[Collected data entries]
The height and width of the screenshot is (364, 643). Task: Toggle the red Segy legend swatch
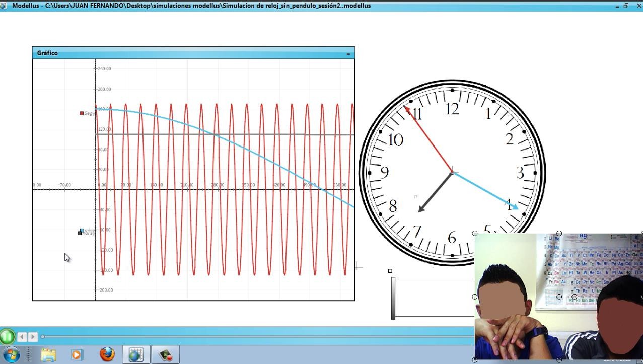(x=81, y=113)
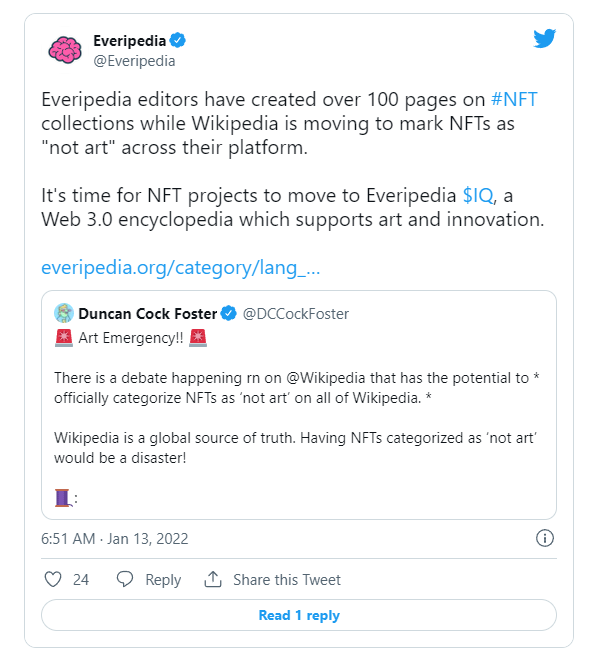Screen dimensions: 600x655
Task: Open the tweet info circle icon
Action: [545, 538]
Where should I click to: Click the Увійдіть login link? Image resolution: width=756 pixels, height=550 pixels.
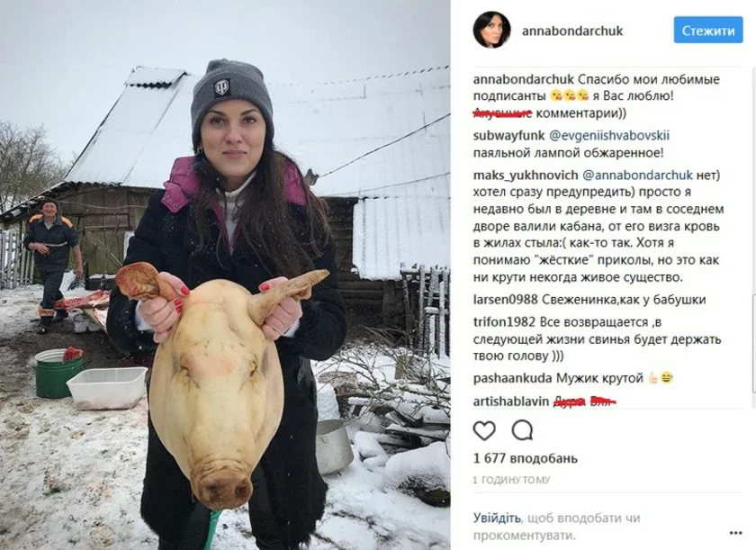point(497,518)
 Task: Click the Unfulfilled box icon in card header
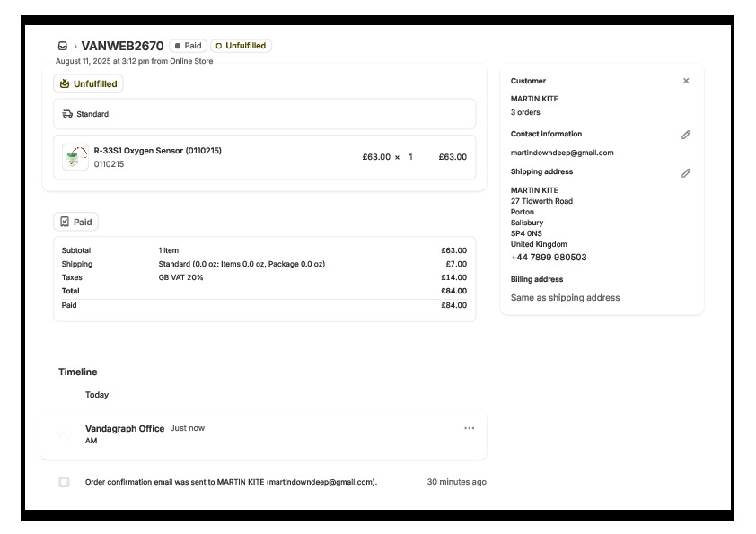click(x=65, y=83)
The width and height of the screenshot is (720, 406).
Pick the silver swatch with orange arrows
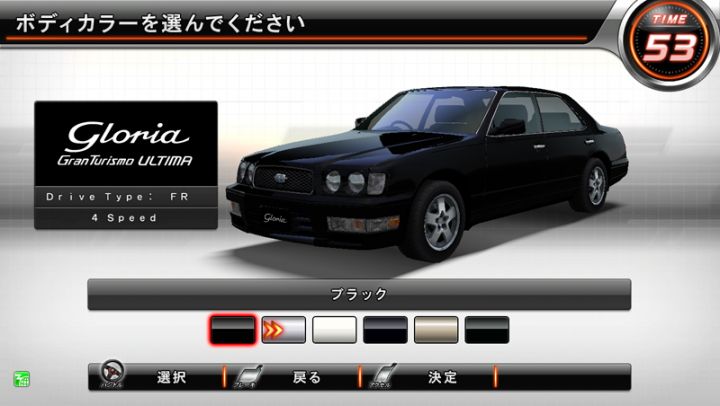coord(283,330)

Work to be completed:
Each of the entries above must be output exactly, with none of the pictures.

Result:
The height and width of the screenshot is (364, 643). Task: Toggle the red Segy legend swatch
(x=81, y=113)
Screen dimensions: 600x655
Task: Open the tweet info circle icon
Action: [545, 538]
Where should I click to: Click the Увійдіть login link? Image resolution: width=756 pixels, height=550 pixels.
point(497,518)
 Task: Click the Unfulfilled box icon in card header
click(x=65, y=83)
The width and height of the screenshot is (720, 406).
Pick the silver swatch with orange arrows
coord(283,330)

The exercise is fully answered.